### EXTRACT PROVIDED
Alternatively, an application may contain its own code for providing GUI services. Typically, this code will come in the form of a reusable code library for performing basic GUI operations.
Many modern programming language implementations have built-in features for producing GUIs, usually either by providing an interface to GUI services provided by system-level software or by including libraries of low-level GUI code for which an interface in the programming language is provided. The JAVA™ programming language, for example, is an object-oriented programming language that includes standard application programming interfaces (APIs) for defining GUIs. Two APIs that are currently part of the JAVA™ programming language standard are the Abstract Windowing Toolkit (AWT) API and the Swing API (which is built on the AWT API). In the JAVA™ programming language, as is typical of object-oriented GUI APIs, each type of GUI component is defined as a class.
In an object-oriented programming language, a class is a definition of a data type that includes a collection of data, called member variables, and a set of operations that may be performed on the data, called methods (or alternatively, member functions). An actual collection of data in the data type defined by a class is called an object. In object-oriented programming (OOP) parlance, an object is said to be an “instance” of the class, because it is a data structure that is defined in accordance with the class. The run-time process of generating an object in an object-oriented programming language is called “instantiation,” and an object that exists at run-time is said to be “instantiated.”

### STORED DATA

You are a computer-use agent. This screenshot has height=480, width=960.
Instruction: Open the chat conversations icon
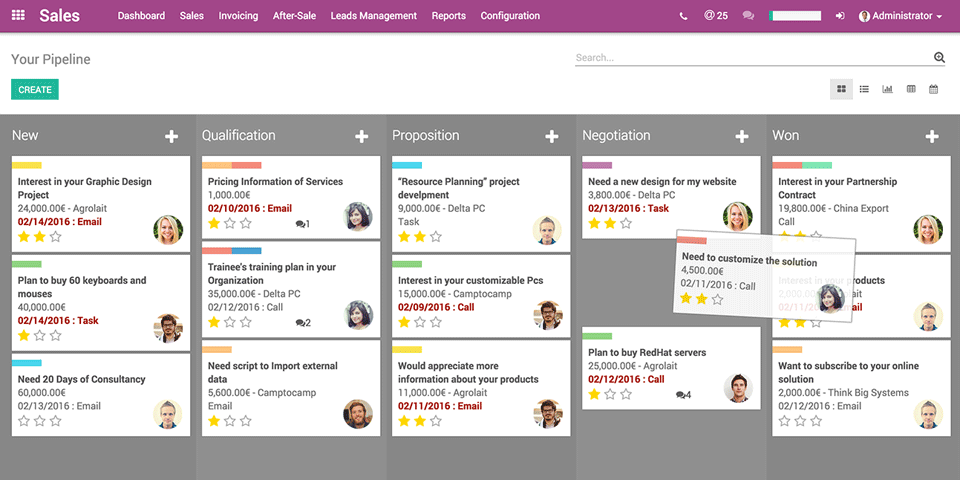pos(748,16)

### WHAT IS ASKED
**1)** List every term that the passage on GUI programming encloses in quotation marks.
**2)** Transcribe the passage on GUI programming from "Alternatively, an application" to "basic GUI operations.".

### RESPONSES BY TASK
**1)**
instance
instantiation
instantiated

**2)**
Alternatively, an application may contain its own code for providing GUI services. Typically, this code will come in the form of a reusable code library for performing basic GUI operations.